# Entries taken from a collection
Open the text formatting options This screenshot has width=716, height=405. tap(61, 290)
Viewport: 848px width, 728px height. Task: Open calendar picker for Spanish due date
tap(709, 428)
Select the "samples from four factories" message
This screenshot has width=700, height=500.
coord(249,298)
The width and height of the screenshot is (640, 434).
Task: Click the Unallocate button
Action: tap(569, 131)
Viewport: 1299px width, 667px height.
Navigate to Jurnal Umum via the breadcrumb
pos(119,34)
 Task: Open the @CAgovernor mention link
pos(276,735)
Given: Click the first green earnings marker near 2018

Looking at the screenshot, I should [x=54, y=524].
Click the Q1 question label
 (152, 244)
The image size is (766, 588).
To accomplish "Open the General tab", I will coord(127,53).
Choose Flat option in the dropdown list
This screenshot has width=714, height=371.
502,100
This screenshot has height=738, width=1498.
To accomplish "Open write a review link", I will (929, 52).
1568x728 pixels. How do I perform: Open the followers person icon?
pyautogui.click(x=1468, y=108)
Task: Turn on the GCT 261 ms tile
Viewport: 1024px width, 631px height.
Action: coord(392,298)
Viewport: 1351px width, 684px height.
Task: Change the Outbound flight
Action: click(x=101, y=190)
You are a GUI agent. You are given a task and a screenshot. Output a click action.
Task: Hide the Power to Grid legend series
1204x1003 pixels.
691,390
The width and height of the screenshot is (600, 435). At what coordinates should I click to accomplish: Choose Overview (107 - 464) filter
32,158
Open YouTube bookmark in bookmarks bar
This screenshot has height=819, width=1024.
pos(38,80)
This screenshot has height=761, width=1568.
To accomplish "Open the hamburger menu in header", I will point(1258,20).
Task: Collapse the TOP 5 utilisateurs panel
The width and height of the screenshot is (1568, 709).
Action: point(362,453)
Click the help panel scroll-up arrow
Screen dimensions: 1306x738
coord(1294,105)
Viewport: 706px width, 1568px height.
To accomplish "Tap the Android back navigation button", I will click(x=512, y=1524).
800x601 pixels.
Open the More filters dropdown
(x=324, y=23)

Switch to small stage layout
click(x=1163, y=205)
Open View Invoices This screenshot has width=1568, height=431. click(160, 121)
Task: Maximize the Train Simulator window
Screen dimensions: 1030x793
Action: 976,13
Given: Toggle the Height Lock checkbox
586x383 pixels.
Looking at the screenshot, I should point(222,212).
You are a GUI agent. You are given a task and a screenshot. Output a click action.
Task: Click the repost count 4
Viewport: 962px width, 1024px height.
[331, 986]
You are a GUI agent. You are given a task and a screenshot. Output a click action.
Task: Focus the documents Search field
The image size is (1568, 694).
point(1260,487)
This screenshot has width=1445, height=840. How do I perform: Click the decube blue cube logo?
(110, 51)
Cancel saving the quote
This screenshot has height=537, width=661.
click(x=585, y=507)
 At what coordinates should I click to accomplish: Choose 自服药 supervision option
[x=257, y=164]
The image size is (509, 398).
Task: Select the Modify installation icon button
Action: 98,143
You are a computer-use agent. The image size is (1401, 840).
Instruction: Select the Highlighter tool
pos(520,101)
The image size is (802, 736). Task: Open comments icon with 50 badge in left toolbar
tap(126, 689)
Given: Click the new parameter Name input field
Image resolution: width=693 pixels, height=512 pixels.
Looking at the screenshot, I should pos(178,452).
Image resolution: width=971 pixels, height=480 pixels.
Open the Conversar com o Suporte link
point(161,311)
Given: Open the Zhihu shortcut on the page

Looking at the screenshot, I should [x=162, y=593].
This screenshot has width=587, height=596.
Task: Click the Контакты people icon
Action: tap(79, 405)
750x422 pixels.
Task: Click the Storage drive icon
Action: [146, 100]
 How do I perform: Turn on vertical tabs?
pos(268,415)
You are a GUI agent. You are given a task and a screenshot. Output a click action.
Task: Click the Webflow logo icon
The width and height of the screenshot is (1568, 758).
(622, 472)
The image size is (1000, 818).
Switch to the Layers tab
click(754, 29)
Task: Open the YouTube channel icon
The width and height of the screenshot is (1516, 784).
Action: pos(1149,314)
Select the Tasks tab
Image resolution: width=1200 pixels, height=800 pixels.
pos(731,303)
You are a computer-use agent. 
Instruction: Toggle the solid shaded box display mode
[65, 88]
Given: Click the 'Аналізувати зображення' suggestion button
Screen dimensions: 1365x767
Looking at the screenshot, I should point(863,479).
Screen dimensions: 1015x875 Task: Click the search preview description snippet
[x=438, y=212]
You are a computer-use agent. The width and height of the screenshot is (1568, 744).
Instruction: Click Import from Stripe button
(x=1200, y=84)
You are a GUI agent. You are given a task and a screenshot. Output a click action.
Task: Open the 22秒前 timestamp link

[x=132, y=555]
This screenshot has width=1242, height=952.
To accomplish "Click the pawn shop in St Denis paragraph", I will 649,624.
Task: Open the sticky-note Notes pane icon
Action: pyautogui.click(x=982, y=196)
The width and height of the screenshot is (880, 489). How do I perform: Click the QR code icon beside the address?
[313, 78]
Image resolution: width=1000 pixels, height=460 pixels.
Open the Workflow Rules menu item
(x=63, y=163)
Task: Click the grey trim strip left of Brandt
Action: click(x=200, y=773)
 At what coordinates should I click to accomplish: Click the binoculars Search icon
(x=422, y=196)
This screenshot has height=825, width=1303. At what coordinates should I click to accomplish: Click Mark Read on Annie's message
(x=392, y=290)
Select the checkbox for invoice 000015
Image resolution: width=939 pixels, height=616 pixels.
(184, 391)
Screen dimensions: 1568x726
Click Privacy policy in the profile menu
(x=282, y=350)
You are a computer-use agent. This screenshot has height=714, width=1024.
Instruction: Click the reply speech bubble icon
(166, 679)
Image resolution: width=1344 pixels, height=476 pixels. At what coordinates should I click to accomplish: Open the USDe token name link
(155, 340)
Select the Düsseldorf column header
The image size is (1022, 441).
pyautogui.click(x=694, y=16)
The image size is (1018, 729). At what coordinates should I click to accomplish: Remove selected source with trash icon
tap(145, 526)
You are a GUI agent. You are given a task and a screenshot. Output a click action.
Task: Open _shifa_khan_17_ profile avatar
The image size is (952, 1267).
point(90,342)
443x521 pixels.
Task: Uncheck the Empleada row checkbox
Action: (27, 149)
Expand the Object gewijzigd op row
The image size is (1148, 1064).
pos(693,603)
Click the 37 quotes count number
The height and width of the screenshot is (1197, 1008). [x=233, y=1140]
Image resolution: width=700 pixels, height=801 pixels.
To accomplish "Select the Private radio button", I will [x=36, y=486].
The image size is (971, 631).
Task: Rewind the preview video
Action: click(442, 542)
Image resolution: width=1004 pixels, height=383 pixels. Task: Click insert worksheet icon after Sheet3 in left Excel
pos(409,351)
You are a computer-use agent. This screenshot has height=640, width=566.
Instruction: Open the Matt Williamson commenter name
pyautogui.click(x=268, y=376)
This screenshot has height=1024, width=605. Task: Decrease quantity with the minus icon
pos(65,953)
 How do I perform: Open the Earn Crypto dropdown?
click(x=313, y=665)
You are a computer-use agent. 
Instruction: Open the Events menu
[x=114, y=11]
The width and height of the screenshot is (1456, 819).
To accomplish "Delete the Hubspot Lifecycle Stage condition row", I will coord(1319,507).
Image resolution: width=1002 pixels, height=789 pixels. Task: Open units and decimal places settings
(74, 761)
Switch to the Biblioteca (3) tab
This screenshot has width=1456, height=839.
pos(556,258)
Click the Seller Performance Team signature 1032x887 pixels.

# Your objective
Search the entries for the word "computer", then list each line that holds it.

# Answer area
You are a computer-use agent. The image size is (1401, 840).
You are a computer-use agent. 
You are a computer-use agent. The width and height of the screenshot is (1568, 744).
You are a computer-use agent. This screenshot has height=714, width=1024.
You are a computer-use agent. This screenshot has height=640, width=566.
You are a computer-use agent. 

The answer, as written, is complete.